Aber er machte klar, dass die EZB sich nach der Inflationsentwicklung richte. Der Euro hatte seit Jahresbeginn um zehn Prozent gegenüber dem Dollar an Wert gewonnen. Das verteuert die Exportgüter, die aus dem Euroraum ins Ausland verkauft werden. Das wirke wie eine Zinserhöhung um 75 Basispunkte, hat David Kohl, Chefvolkswirt des Bankhauses Julius Bär ausgerechnet. Und das sei wahrscheinlich ein Grund für die Zurückhaltung der EZB, jetzt schon eine Straffung der Geldpolitik anzudeuten.
„Ich hätte mir gewünscht, dass die EZB heute zumindest verbal einen weiteren kleinen Trippelschritt in Richtung Ausstieg aus der extrem expansiven Geldpolitik gewagt hätte“, zeigte sich Michael Kemmer, Hauptgeschäftsführer des Bankenverbandes, enttäuscht. Die Sorgen vor einer Blasenbildung bei Immobilien wachsen. So verweist die Deutsche Bundesbank auf diese Gefahr bei den Immobilienpreisen in deutschen Großstädten. Auch bei den Aktienund Wertpapiermärkten steige das Risiko, meint André Tomfort, Professor an der Hochschule für Wirtschaft und Recht in Berlin: „Die Zentralbanken müssen die Versorgung mit Liquidität nach einer gewissen Zeit wieder einstellen. Zehn Jahre Expansion sind einfach zu lang.“
Das Festhalten der EZB an der Politik des billigen Geldes sei „ein verheerendes Signal für die Stabilität in der Eurozone“, sagte Mittelstandspräsident Mario Ohoven. „Herr Draghi enteignet zudem fortgesetzt Deutschlands Sparer.“Mit dieser Politik fördere die EZB den Unmut über Europa.

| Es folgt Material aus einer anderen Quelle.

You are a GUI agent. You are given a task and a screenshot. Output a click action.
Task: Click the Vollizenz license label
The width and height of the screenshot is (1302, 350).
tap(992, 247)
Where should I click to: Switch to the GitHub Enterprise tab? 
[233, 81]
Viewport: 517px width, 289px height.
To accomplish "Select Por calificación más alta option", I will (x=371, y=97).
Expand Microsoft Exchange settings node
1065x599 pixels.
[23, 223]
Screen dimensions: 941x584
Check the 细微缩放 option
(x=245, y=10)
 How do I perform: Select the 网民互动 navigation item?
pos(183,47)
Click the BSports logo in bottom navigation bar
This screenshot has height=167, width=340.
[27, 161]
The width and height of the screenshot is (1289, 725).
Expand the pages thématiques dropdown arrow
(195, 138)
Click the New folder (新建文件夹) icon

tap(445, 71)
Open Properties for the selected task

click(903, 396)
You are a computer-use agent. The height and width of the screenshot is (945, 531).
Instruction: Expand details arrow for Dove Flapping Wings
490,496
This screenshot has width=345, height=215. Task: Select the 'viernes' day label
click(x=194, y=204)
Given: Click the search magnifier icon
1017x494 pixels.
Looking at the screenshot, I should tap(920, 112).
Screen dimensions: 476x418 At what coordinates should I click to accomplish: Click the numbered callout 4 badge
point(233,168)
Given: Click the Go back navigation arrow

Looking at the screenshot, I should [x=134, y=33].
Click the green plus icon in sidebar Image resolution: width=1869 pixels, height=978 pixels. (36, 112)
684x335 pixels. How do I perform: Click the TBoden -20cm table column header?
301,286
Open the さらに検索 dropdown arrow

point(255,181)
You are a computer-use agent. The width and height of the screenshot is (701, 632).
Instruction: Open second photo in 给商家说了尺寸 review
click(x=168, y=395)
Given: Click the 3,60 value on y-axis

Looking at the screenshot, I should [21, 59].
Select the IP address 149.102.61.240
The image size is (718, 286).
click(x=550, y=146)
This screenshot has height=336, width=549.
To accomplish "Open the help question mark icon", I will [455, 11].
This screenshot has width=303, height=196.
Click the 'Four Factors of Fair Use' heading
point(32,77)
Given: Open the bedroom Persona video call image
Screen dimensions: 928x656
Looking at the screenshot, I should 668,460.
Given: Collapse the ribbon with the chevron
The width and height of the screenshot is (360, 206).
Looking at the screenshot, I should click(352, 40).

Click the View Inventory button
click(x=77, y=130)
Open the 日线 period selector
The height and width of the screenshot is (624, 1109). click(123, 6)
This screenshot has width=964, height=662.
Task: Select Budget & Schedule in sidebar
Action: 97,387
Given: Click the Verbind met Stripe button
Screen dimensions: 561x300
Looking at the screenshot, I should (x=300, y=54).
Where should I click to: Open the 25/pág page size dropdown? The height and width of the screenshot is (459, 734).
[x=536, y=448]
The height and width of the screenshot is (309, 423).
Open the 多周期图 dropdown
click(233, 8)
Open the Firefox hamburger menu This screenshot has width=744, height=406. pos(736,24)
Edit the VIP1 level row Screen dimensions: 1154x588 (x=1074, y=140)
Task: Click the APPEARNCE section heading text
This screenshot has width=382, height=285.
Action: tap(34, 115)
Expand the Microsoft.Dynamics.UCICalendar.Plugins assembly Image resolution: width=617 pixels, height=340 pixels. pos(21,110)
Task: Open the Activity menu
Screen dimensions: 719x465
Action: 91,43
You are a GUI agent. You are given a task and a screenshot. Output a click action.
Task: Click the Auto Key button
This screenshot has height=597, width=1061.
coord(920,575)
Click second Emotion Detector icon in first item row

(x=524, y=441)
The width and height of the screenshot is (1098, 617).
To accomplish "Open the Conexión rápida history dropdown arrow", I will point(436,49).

Doch nun müssen sich die Finanzmärkte und die Verbraucher bis zum Herbst gedulden. Holger Schmieding, Chefvolkswirt der Berenberg Bank, rechnet nun mit einer Ankündigung im September, dass man sich mit der Reduzierung der Anleihekäufe beschäftigen werde.
Im Oktober könnte die EZB dann verkünden, dass sie statt 60 Milliarden Euro im Monat nur noch 45 Milliarden Euro in Anleihekäufe investiert, um schließlich Ende 2018 die Strafzinsen zu reduzieren. Aber erst im September 2019 dürfte schließlich auch der Leitzins von null auf 0,25 Prozent erhöht werden.